LOS ANGELES — Pandemic-related, expanded federal unemployment benefits expired Saturday.

Normally, Labor Day is a time to enjoy a long weekend before heading into the fall work season, but for millions of Californians who are facing an end to four unemployment benefits programs, it's a worrisome time as that lifeline of government assistance has helped keep many afloat during the pandemic.

What You Need To Know

  • Four federal unemployment programs expired Saturday

  • More than 2 million Californians will see their unemployment benefits ending or being reduced

  • Roughly 500,000 Californians will stop getting the extra weekly $300 federal supplement with their payments, but may continue to receive regular state unemployment insurance

  • The Labor of Love event, organized by Labor Community Services and a coalition of local union groups, distributed food and supplies to 800 families

At Banning Park in Wilmington, volunteers such as Judee Lopez recently came to help at "Labor of Love," a drive-thru food and supply distribution event organized by Labor Community Services.

Lopez, who is an assistant electrician for the traveling musical production Mean Girls, lost her unemployment benefits in January. As she travels for work, her income is reported and benefits come through New York state, but she is based in Los Angeles and is now helping out others in need as she waits for her job to commence.

“Anywhere that I can help,” she said. “Sometimes I am volunteering two, three, four times a week until I was waiting for my job to start up again.”

Lopez, a member of the International Alliance of Theatrical Stage Employees union, added that she is lucky her union insurance and being able to stay with family have helped her weather the pandemic.

“I was able to use some of that savings that I have, because of my union job, to help me in this stretch when I wasn't getting benefits,” she said.

But for Californians who are no longer able to count on the four pandemic-related unemployment programs that expired, the future is uncertain, and that's why Labor Community Services organizer Sara Roschdi said reaching out to those in need is so important.

“We work on rent and utility assistance,” she said. “So we have members calling us, still figuring out how to get the rent paid, how to get their utilities, how to get access to food. We've tried to connect them to as many resources as we can.”

Roschdi noted that union jobs were hit hard by the pandemic, and even though employment numbers are returning, they haven't returned to pre-pandemic levels yet and many are still relying on the government assistance.

“Because with those unemployment benefits, we just haven't seen the level of good union jobs coming back in the way that we need to be able to feel like that safety net could be lifted,” she said.

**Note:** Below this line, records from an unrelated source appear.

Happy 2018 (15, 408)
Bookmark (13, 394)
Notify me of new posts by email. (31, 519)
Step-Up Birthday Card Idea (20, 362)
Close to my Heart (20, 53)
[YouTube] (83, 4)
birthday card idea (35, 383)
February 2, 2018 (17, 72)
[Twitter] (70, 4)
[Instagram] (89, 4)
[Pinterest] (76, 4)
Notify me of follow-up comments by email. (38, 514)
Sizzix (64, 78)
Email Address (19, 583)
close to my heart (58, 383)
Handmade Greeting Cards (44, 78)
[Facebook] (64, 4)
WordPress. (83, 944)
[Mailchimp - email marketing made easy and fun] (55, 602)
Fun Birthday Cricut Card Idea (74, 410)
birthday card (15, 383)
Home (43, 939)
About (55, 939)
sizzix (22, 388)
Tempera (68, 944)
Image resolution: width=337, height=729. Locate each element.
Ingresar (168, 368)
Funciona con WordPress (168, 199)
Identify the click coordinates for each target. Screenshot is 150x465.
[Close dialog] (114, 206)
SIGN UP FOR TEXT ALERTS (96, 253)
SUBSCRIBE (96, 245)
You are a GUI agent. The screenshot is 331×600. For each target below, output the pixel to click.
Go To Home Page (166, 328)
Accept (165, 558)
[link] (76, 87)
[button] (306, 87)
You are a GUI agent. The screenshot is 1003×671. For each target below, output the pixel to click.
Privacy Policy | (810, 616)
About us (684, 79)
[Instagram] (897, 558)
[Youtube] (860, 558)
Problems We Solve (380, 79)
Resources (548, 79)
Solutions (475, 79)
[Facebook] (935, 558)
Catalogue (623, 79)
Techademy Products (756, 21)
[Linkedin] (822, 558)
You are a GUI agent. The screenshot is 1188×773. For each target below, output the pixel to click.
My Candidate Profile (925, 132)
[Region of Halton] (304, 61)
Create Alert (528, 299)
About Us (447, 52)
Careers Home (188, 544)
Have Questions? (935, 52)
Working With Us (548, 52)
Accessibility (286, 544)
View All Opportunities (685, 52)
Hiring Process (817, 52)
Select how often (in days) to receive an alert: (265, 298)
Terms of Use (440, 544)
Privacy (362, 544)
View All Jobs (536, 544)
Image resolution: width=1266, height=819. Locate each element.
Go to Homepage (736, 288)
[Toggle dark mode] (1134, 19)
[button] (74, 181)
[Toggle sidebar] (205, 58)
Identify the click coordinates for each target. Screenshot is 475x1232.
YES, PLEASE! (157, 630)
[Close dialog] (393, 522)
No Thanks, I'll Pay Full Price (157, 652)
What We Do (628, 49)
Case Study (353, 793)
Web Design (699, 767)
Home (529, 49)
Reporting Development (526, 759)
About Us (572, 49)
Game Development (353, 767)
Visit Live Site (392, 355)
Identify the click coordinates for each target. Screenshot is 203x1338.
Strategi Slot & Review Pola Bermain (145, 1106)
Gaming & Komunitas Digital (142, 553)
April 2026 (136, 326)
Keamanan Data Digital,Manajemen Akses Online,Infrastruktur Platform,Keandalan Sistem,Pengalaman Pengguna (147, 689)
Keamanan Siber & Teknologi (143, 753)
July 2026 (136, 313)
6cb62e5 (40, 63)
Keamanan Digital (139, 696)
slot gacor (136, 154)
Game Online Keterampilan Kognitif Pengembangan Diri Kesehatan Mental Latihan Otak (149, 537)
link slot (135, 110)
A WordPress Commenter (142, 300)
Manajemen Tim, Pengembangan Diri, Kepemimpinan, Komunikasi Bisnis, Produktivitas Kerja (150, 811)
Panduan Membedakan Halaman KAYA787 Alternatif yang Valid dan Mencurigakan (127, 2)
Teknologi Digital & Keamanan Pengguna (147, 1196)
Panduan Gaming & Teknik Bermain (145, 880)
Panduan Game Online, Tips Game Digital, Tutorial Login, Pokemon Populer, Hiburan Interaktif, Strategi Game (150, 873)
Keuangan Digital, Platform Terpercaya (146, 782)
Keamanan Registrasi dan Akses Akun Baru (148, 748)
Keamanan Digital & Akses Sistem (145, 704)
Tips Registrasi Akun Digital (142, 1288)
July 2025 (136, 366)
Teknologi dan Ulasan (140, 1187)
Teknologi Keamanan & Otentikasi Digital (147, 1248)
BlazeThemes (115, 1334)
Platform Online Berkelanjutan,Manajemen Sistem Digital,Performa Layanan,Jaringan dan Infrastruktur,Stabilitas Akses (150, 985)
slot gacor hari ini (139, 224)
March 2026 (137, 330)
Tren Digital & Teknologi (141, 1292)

Some 800 families received food and supplies assistance at the “Labor of Love” event, which has replaced the annual Los Angeles/Long Beach Harbor Labor Coalition Parade. This year, the event also included a vaccination clinic.

Lopez explained the event also helps bring awareness that many are still in need, and that for those who are self-employed, or gig economy workers who don't have a union behind them, things will be even harder without the expanded assistance.

“There's so many people in need,” she said, sporting her “Union Pride” T-shirt. “You still are fearful for the things that may happen.”

Although Lopez is slated to return to work in mid-October, for now, she will go where the help is needed.